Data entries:
..............................

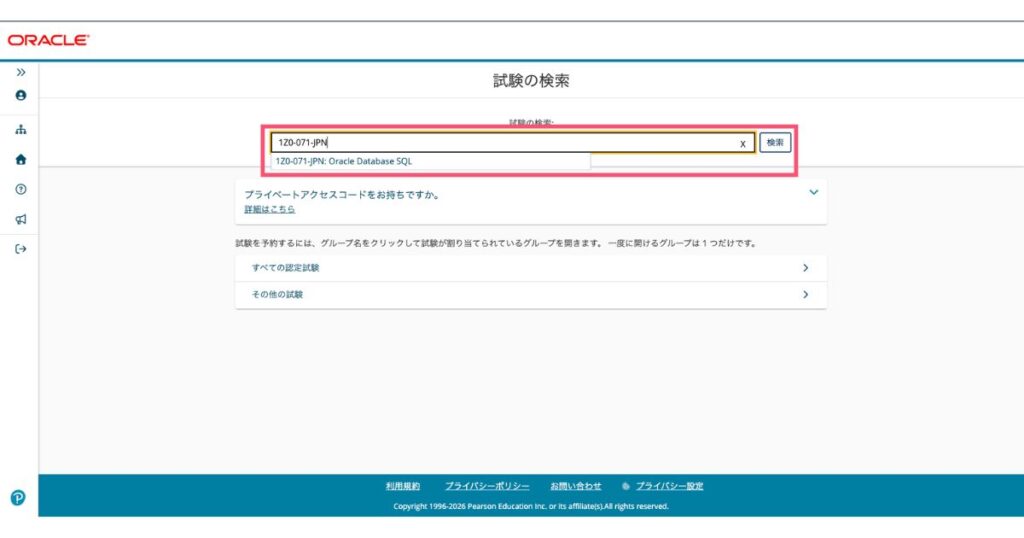Viewport: 1024px width, 538px height.
Task: Clear the search field with X
Action: [x=743, y=144]
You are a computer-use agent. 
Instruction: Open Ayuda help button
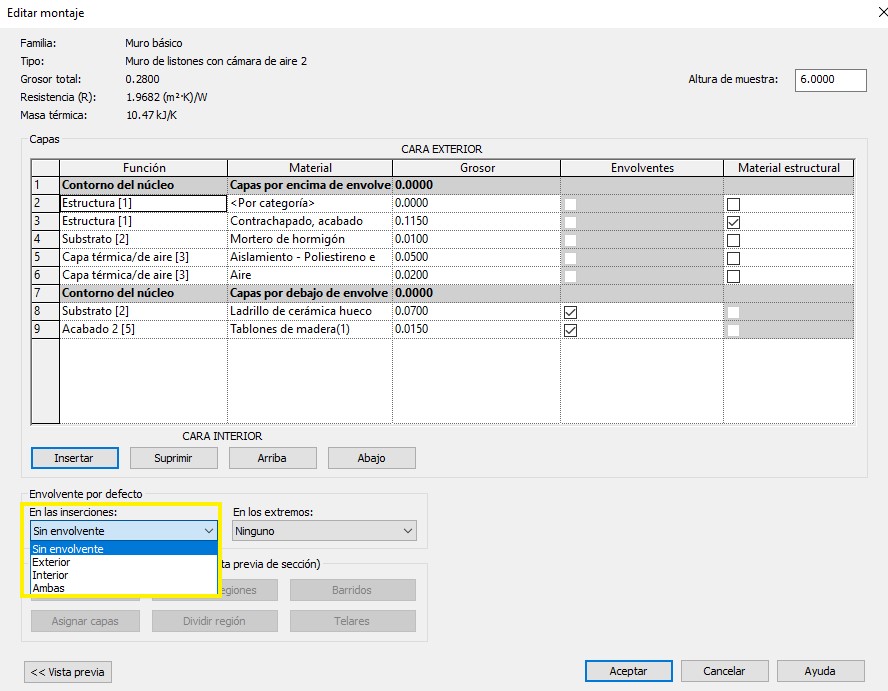(x=820, y=671)
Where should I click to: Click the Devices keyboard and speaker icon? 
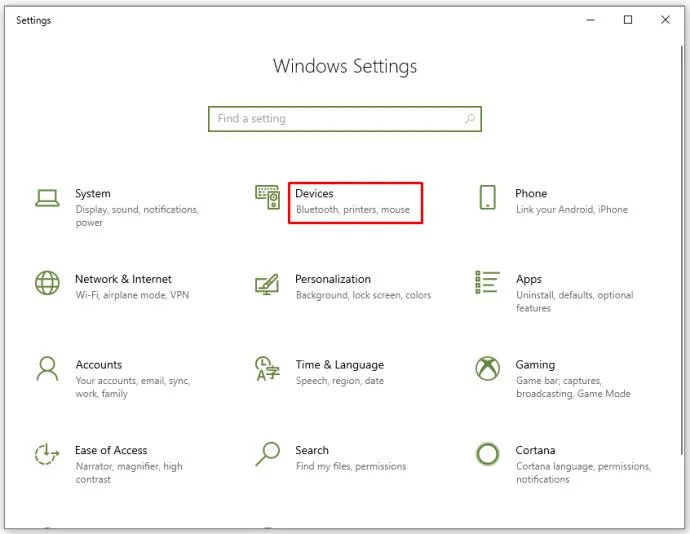point(267,197)
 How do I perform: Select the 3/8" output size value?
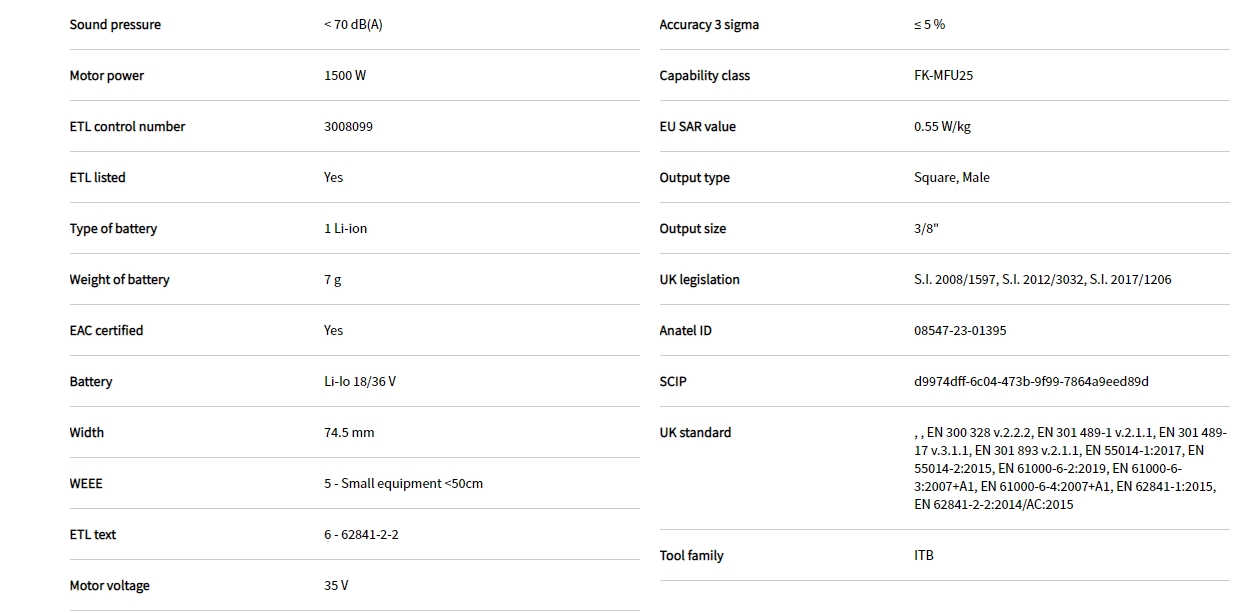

..............................

**Exercise aim**:
Output exactly the lines from the line with "Instruction: Open Ayuda help button" to the last line of the records, including both, and leave every picture out.

**Task solution**:
Instruction: Open Ayuda help button
(x=820, y=671)
Where should I click to: Click the Devices keyboard and speaker icon? 
point(267,197)
 How do I perform: Select the 3/8" output size value?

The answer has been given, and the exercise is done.